Takeaway capacity, not just for sand but also for trucking, water and wellsite logistics, are already strained at current activity levels, he said. “However, the number of wells spud/month today is only half of what it was at the peak in 2014. Even if service intensity trends flattened, continued increases in the Permian rig count are not sustainable unless additional infrastructure is added,” West said.

Rau estimates that Permian producers are bracing for 10-15% increases in service costs in 2017, based on 4Q16 earnings call commentary. “Most of that will be on the completion side, as spot market rig prices remain relatively weak, and as more expensive long-term rigs roll off contract and can be replaced by lower-priced spot rigs. I’ve heard of pressure pumping price increases as high as 30% from the recent low.”

The resulting price increases,West said, would inevitably push the drilling focus into other shale basins that have not yet been tested on the supply chain front.

Miller called for more activity in the Eagle Ford as many of the companies that are drilling in the Permian — companies such as EOG Resources, Conoco and EP Energy — also have acreage in the Eagle Ford. Right now, though, “they want their money in the Permian,” she said.

BTU projects Permian production to grow 1,800 b/d for the next three years and then as much as 3,000 b/d by 2022, Miller said.

Despite the challenges Permian producers face in maintaining such aggressive drilling, Genscape’s Quinnell said she doesn’t think it’s unsustainable. In fact, she projects Permian production to grow from 2.1 MMb/d to 2.8 MMb/d by year-end 2017.

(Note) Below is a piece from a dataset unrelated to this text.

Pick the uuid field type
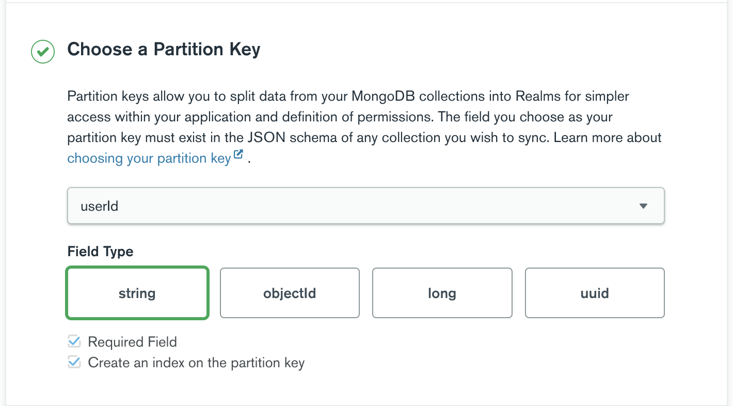This screenshot has height=406, width=733. (595, 293)
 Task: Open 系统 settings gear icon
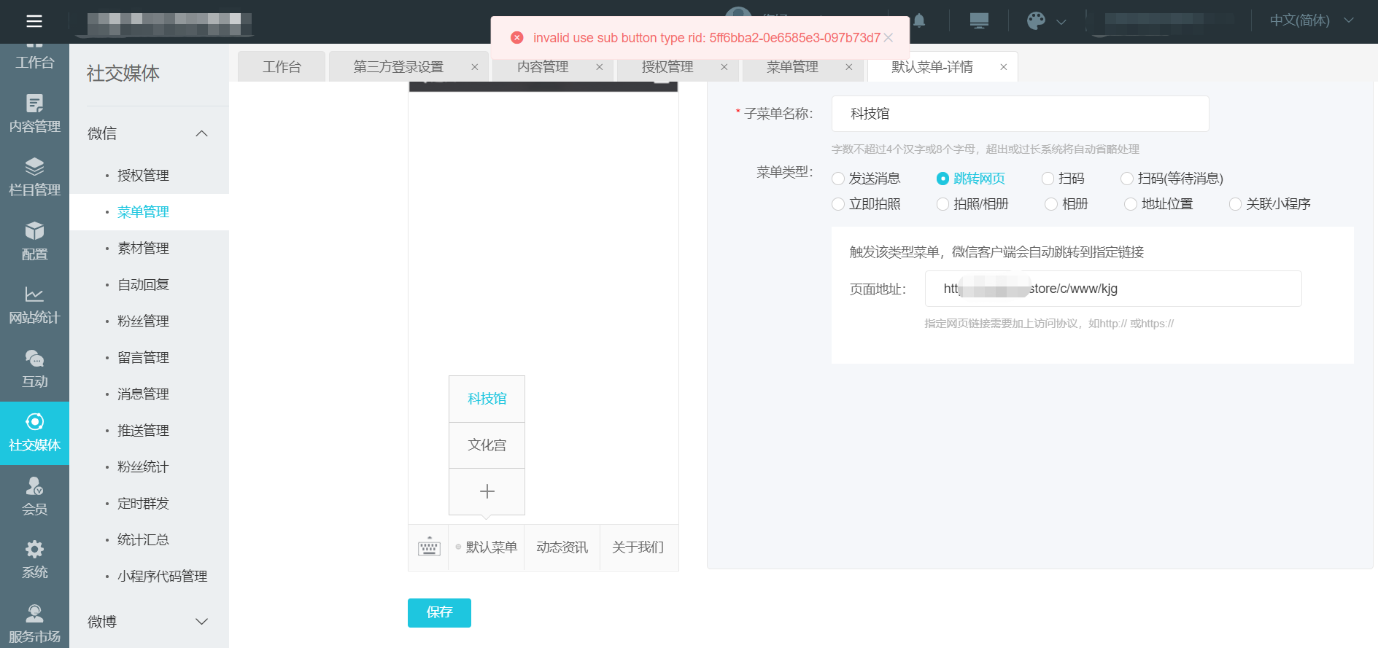point(34,559)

“Back just a few years ago, there was nearly double the amount of rigs in the basin. Efficiencies and well productivities continue to increase, which is offsetting the rise in service cost, especially on the completion side, and companies are talking about adding more rigs over this year to the basin,” she said.

She agreed, though, that Eagle Ford economics are also strong for some operators in the current price environment, and it might be the first- or second-best acreage in many producers’ portfolios.

“Its proximity to export markets also makes it attractive. However, there does remain questions about global demand, which poses a risk for continued increases in U.S. activity if we see another downward price correction,” Quinnell said.